Einstein’s general theory of relativity (GR) represents the best description we have for the description of the gravitational interaction, both at the high and low energy scales, and it is the pillar of modern cosmology to understand the universe that we observe through a number of different techniques. Indeed, after more than 100 years, GR has passed a wide number of experimental verifications and it is currently considered the “Standard Model” for gravitational physics.

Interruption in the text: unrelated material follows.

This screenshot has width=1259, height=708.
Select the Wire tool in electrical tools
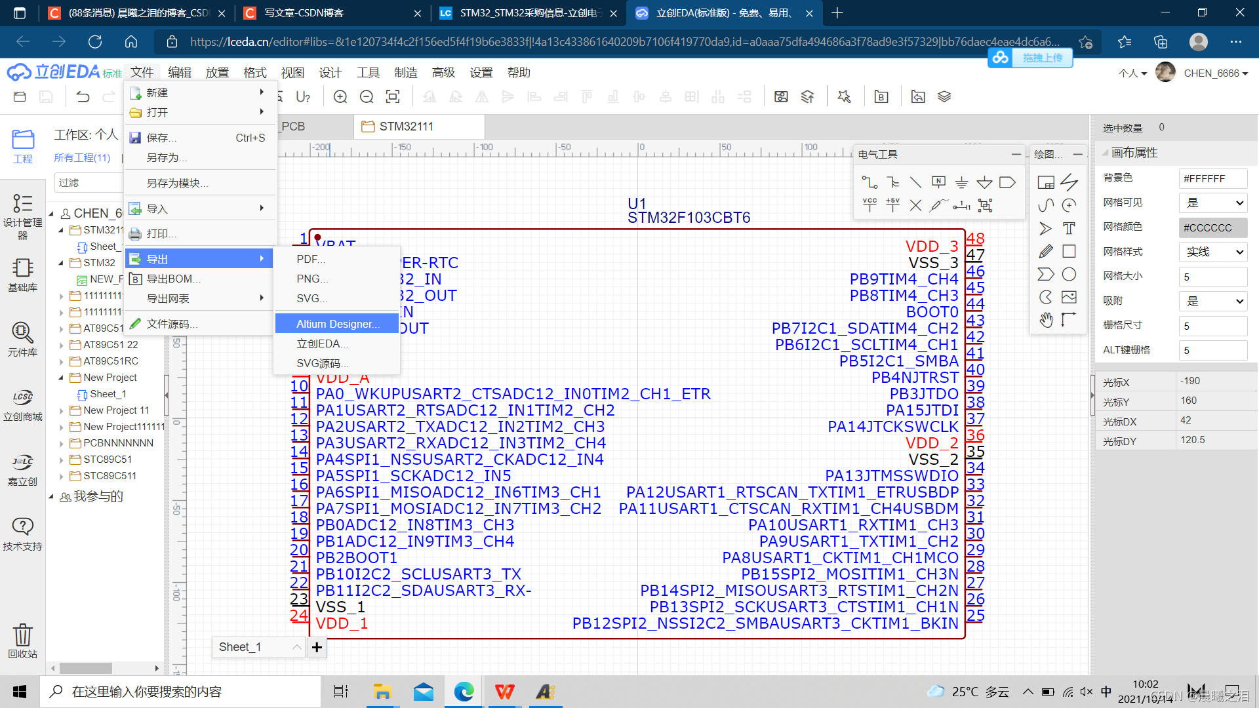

Starting in 2020, SaToR-G (Satellite Tests of Relativistic Gravity) will expand the activities carried on by the LAser RAnged Satellites Experiment (LARASE, 2013-2019), investigating possible experimental signatures of deviation from GR. Similarly to LARASE, SaToR-G is dedicated to measurements of the gravitational interaction in the weak-field and slow-motion (WFSM) limit of GR by means of laser tracking to geodetic passive satellites orbiting around the Earth. SaToR-G exploits the improvement of the dynamical model of the LAGEOS, LAGEOS II and LARES satellites achieved by LARASE. These satellites represent the proof-masses of the experiment. While for LARASE the main scientific target was a reliable and robust measurement of the Lense-Thirring effect, SaToR-G focuses on verifying the gravitational interaction beyond the predictions of GR, looking for possible effects connected with new physics, and foreseen by different alternative theories of gravitation.

SaToR-G is part of a world-wide, ongoing effort  that aims to discriminate among metric theories of gravitation, like  GR, scalar-tensor and vector-tensor theories.
Our experimental contribution to this effort focuses on two directions:

1. Detecting possible deviations from the inverse square law of gravity at distance the between the Earth and the satellites (about 10^7 m), and
2. Precise and accurate measurements of some parameters of the so-called PPN (Parametrized Post-Newtonian) formalism.

These are in fact two powerful tools for testing the predictions of different theories beyond GR itself.

Precisely measuring the effects on the orbits of artificial satellites allows to test GR vs other metric theories in their most profound aspects: related to the curvature of spacetime, to motion on geodesic and to the field equations. Metric theories of gravitation share Einstein's Equivalence Principle (EEP), the Lorentzian structure of spacetime and the equations of motion. In other words, in all metric theories of gravitation the structure of spacetime is the same, as is the way in which the geometry of spacetime determines the way mass-energy moves in it. What instead profoundly distinguishes GR from the other metric theories of gravitation are the equations of the gravitational field, that is, how the mass-energy of the field orders the geometry of spacetime to curve.